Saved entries
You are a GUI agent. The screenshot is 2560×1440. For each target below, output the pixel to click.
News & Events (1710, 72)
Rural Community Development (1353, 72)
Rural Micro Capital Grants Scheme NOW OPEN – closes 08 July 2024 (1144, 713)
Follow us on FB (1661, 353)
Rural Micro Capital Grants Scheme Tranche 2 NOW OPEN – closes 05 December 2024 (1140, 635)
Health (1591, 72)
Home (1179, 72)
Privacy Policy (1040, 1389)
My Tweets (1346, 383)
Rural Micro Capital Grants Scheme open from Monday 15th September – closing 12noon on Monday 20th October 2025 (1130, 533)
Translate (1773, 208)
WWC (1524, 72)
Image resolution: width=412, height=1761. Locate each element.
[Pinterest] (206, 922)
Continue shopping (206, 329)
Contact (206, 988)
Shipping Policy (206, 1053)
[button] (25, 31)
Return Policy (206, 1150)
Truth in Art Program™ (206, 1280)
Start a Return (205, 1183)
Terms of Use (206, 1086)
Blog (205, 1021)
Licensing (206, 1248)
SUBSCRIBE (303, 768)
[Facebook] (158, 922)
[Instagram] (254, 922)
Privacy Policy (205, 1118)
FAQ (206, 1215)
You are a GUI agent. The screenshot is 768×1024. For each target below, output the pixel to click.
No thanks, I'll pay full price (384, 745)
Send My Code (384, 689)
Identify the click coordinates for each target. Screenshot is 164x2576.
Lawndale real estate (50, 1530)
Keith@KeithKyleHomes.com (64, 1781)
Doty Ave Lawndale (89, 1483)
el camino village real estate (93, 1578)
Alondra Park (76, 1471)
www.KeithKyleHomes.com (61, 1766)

--- Exercise brief ---
All the lines above must appear again in the answer, word for word.

--- Answer to the exercise ---
You are a GUI agent. The screenshot is 2560×1440. For each target below, output the pixel to click.
News & Events (1710, 72)
Rural Community Development (1353, 72)
Rural Micro Capital Grants Scheme NOW OPEN – closes 08 July 2024 (1144, 713)
Follow us on FB (1661, 353)
Rural Micro Capital Grants Scheme Tranche 2 NOW OPEN – closes 05 December 2024 (1140, 635)
Health (1591, 72)
Home (1179, 72)
Privacy Policy (1040, 1389)
My Tweets (1346, 383)
Rural Micro Capital Grants Scheme open from Monday 15th September – closing 12noon on Monday 20th October 2025 (1130, 533)
Translate (1773, 208)
WWC (1524, 72)
Image resolution: width=412, height=1761. Locate each element.
[Pinterest] (206, 922)
Continue shopping (206, 329)
Contact (206, 988)
Shipping Policy (206, 1053)
[button] (25, 31)
Return Policy (206, 1150)
Truth in Art Program™ (206, 1280)
Start a Return (205, 1183)
Terms of Use (206, 1086)
Blog (205, 1021)
Licensing (206, 1248)
SUBSCRIBE (303, 768)
[Facebook] (158, 922)
[Instagram] (254, 922)
Privacy Policy (205, 1118)
FAQ (206, 1215)
You are a GUI agent. The screenshot is 768×1024. For each target below, output the pixel to click.
No thanks, I'll pay full price (384, 745)
Send My Code (384, 689)
Identify the click coordinates for each target. Screenshot is 164x2576.
Lawndale real estate (50, 1530)
Keith@KeithKyleHomes.com (64, 1781)
Doty Ave Lawndale (89, 1483)
el camino village real estate (93, 1578)
Alondra Park (76, 1471)
www.KeithKyleHomes.com (61, 1766)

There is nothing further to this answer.